The task:
When you reach the line below that has "Click the Maya logo in top-right Maya window", start returning lines exactly, and stop after the line that has "Viewport: 900px width, 588px height."; skip the pictures.

Provided entries:
════

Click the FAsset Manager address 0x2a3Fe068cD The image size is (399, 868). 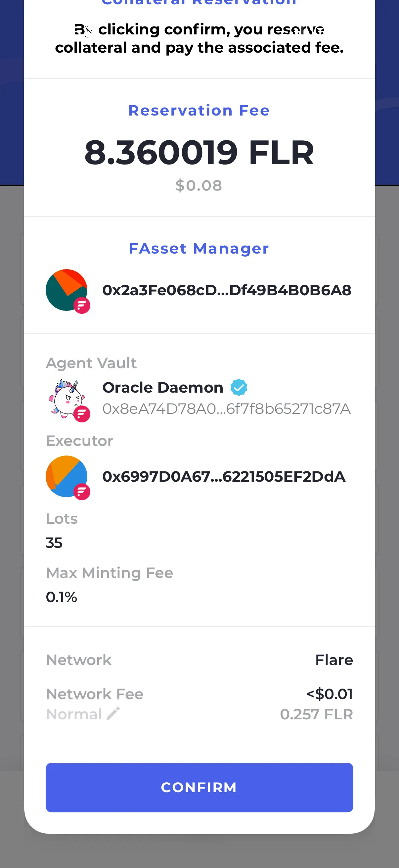click(x=227, y=290)
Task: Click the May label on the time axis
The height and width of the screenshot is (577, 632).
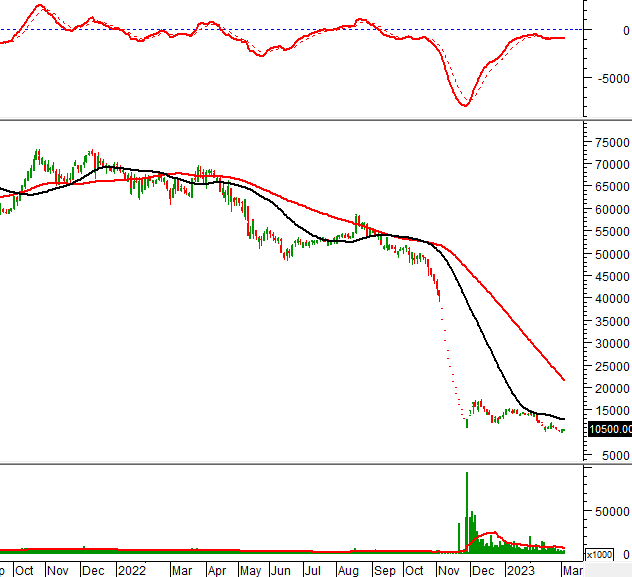Action: point(250,570)
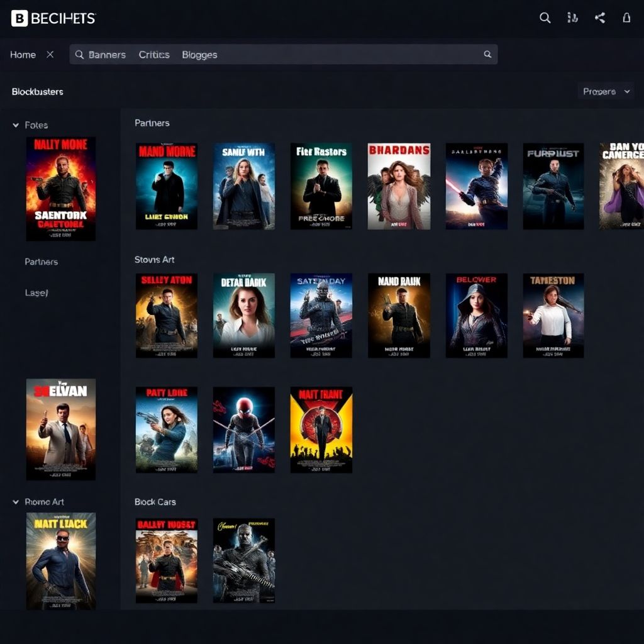Click the bar chart icon in header
The width and height of the screenshot is (644, 644).
(x=572, y=18)

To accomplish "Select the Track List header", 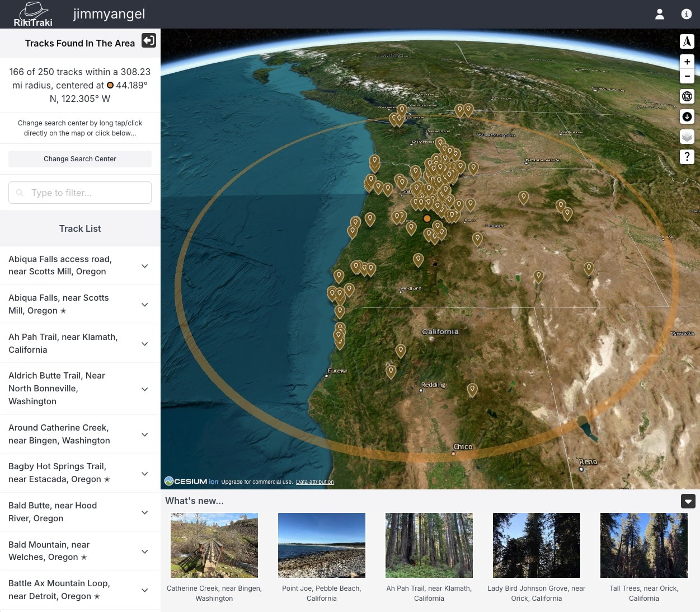I will (x=80, y=228).
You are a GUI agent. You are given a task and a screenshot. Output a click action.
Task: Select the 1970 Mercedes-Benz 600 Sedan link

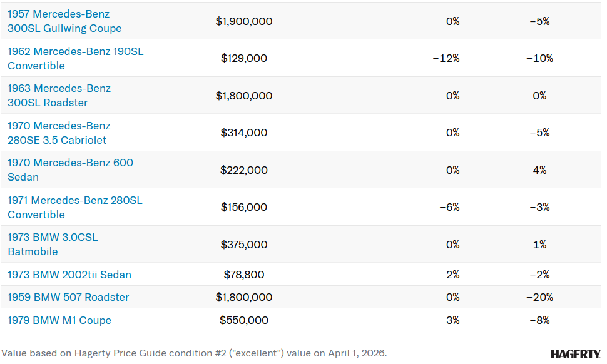(70, 169)
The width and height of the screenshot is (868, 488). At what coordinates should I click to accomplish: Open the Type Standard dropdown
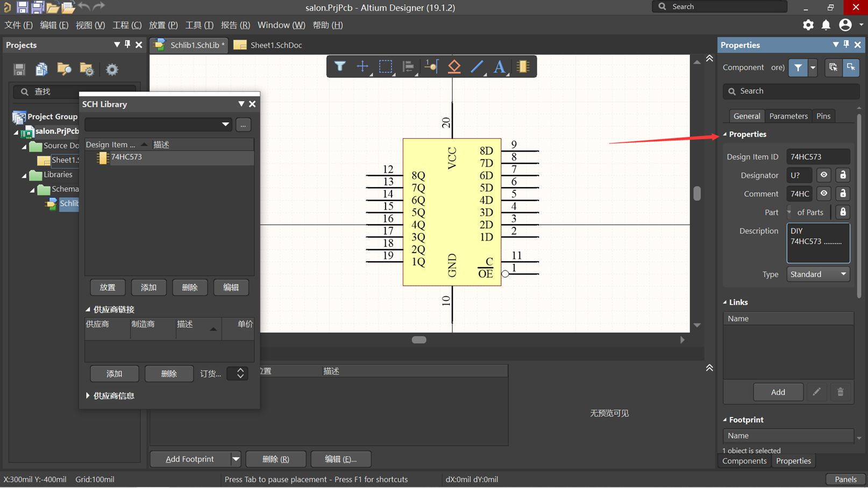[818, 274]
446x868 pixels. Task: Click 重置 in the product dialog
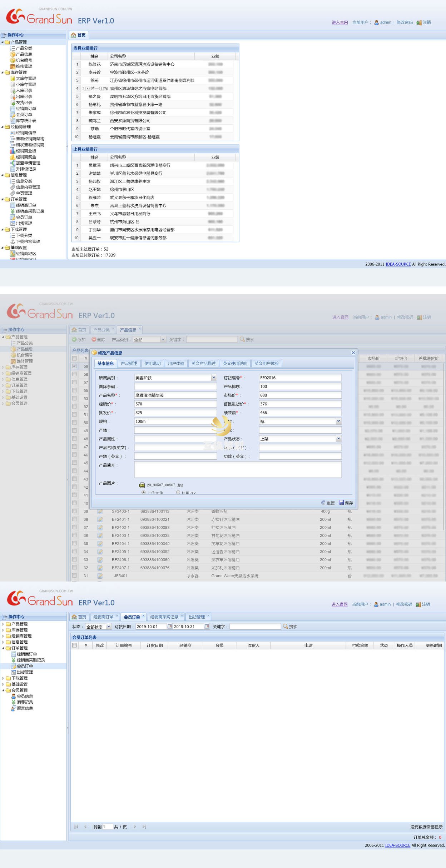328,503
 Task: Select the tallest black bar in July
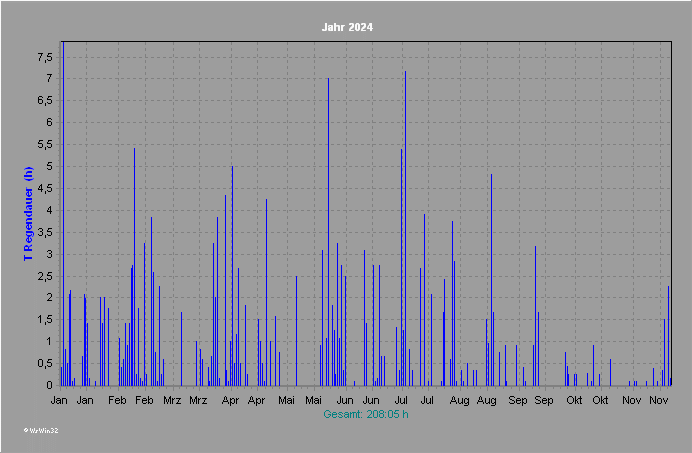[x=405, y=230]
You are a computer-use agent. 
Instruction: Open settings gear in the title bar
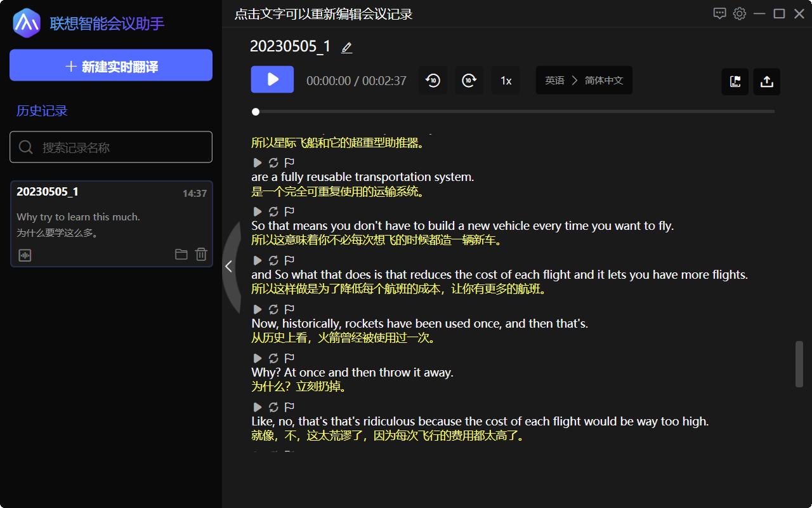739,13
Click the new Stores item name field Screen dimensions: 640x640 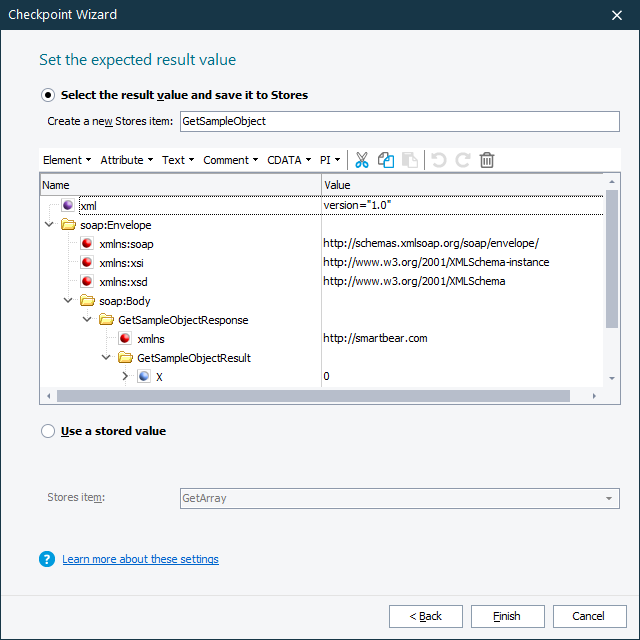pyautogui.click(x=398, y=121)
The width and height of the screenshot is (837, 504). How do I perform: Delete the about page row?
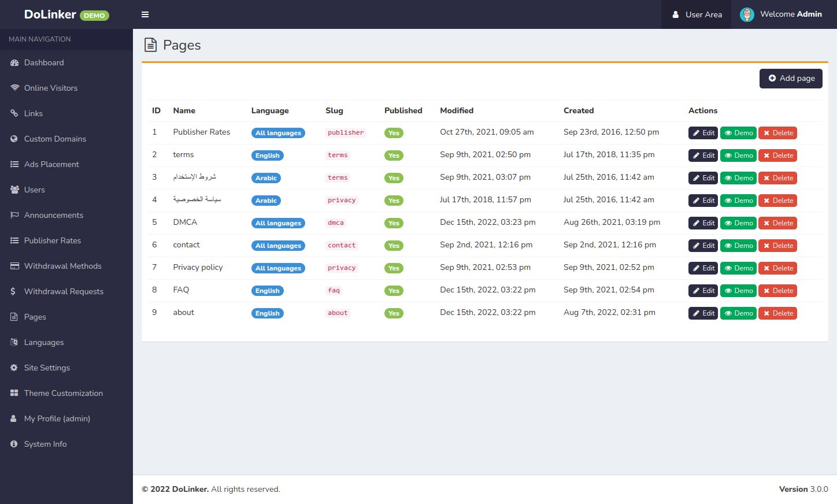coord(777,313)
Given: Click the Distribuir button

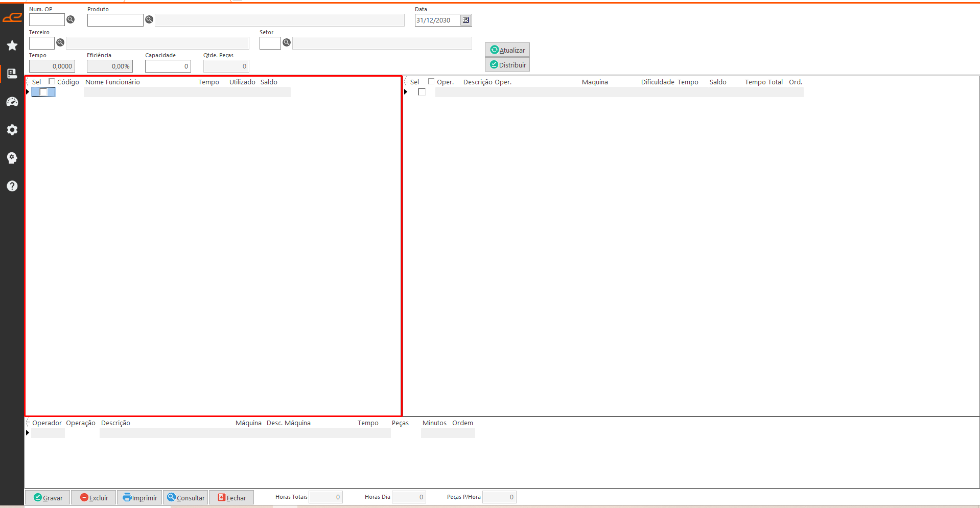Looking at the screenshot, I should [507, 65].

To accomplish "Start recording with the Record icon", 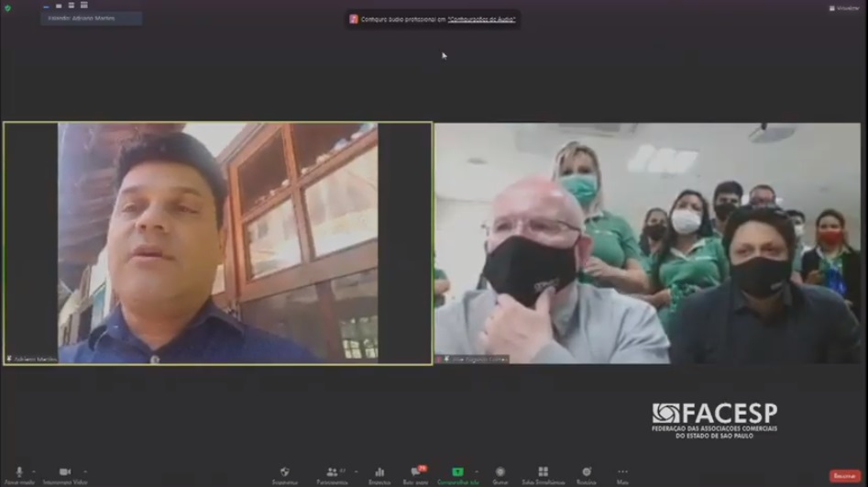I will point(500,472).
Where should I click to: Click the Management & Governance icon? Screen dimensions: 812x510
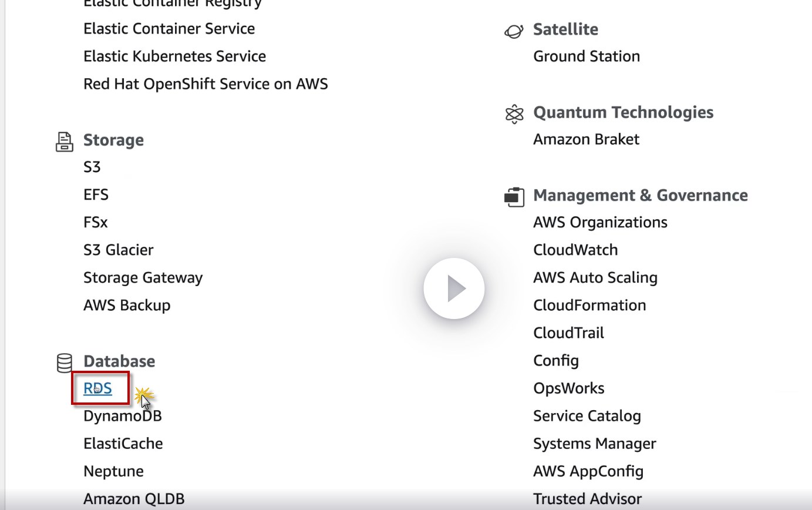[x=514, y=196]
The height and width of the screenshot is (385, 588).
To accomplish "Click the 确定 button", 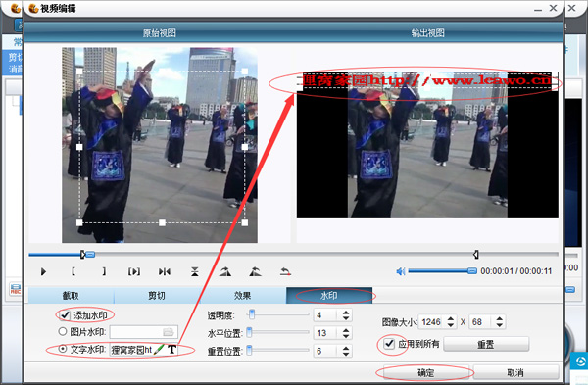I will 425,372.
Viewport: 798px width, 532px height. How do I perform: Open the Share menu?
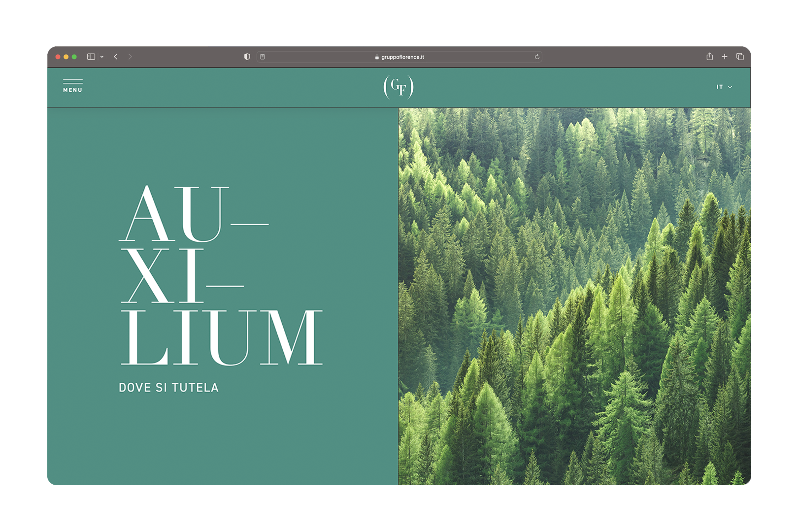pyautogui.click(x=709, y=57)
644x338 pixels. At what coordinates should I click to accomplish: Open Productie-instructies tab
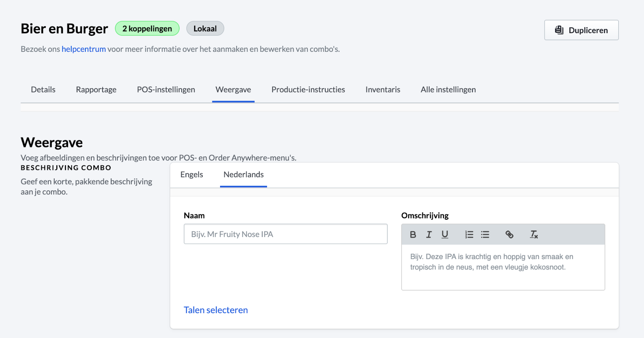click(308, 90)

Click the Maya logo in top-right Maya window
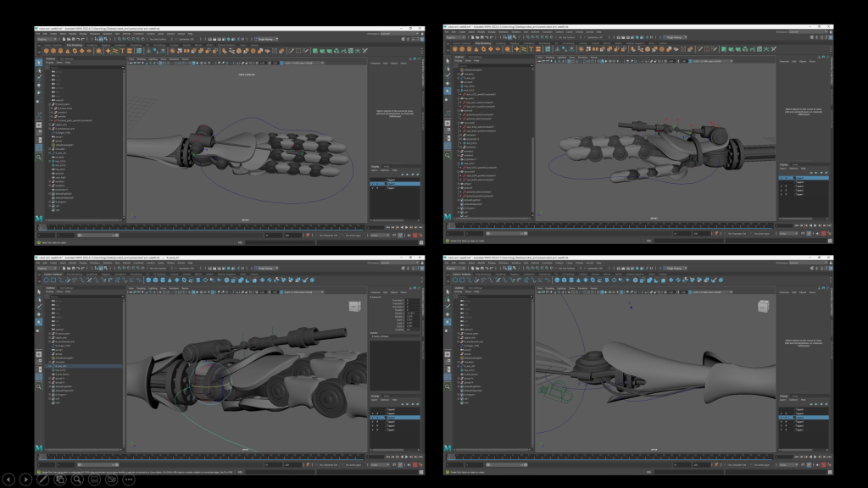pyautogui.click(x=448, y=219)
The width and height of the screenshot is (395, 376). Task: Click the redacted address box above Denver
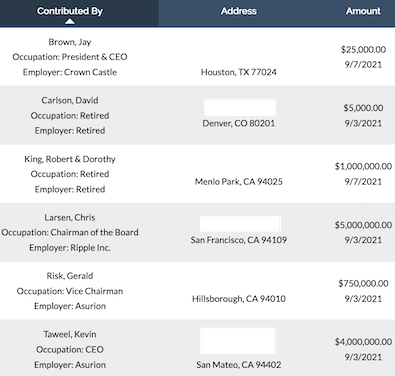pos(240,107)
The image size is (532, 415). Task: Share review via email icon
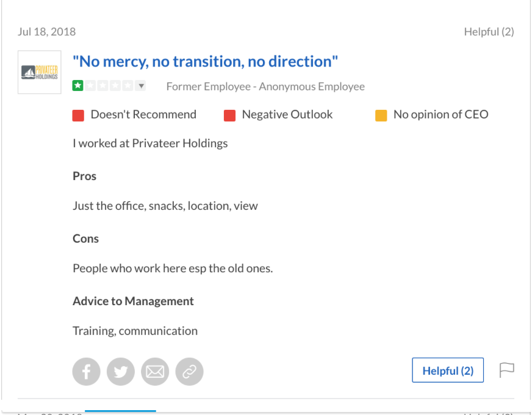[155, 371]
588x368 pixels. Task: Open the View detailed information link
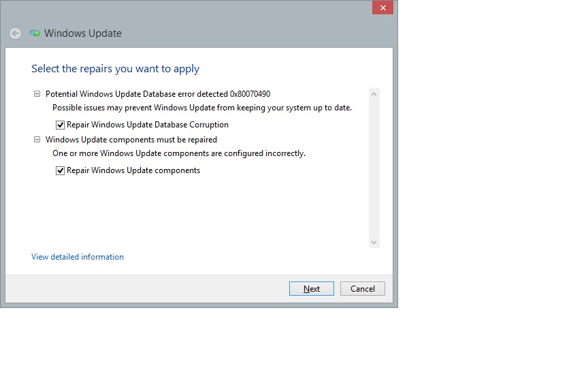click(x=78, y=257)
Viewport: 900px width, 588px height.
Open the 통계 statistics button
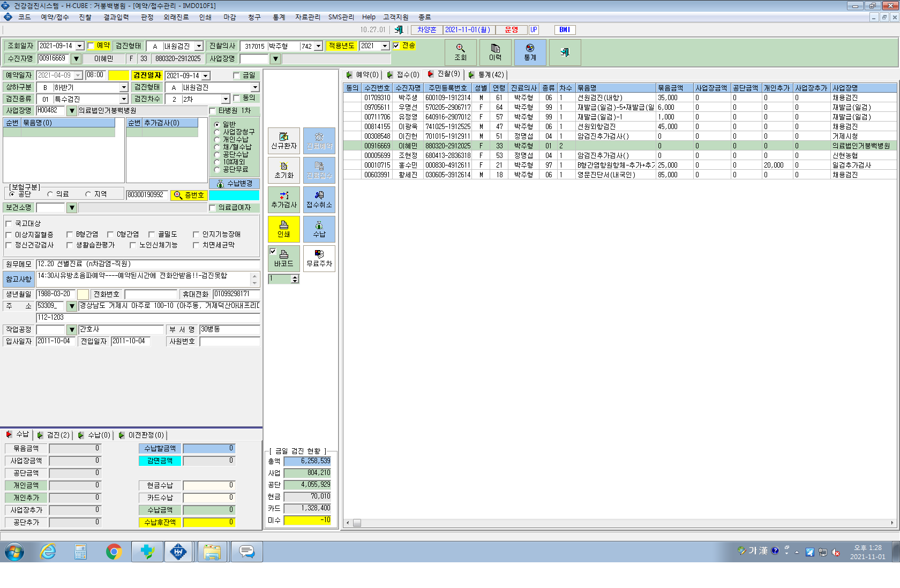530,52
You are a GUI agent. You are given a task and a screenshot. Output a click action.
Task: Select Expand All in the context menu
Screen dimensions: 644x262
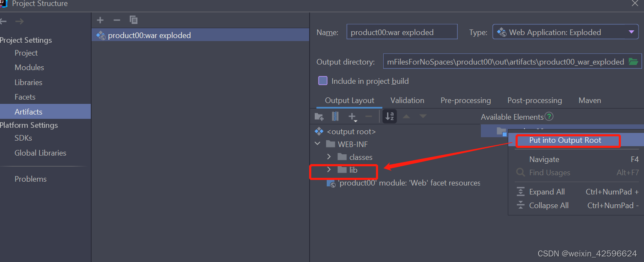pyautogui.click(x=546, y=191)
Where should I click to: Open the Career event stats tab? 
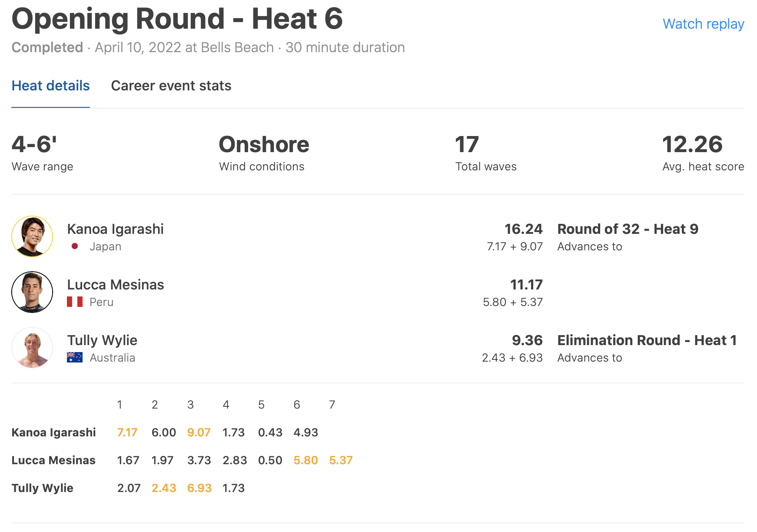click(x=171, y=86)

════

Solution:
Click the Maya logo in top-right Maya window
pyautogui.click(x=448, y=219)
The width and height of the screenshot is (395, 376). Task: Click the redacted address box above Denver
pos(240,107)
The image size is (532, 415). Task: Share review via email icon
[155, 371]
588x368 pixels. Task: Open the View detailed information link
click(x=78, y=257)
Viewport: 900px width, 588px height.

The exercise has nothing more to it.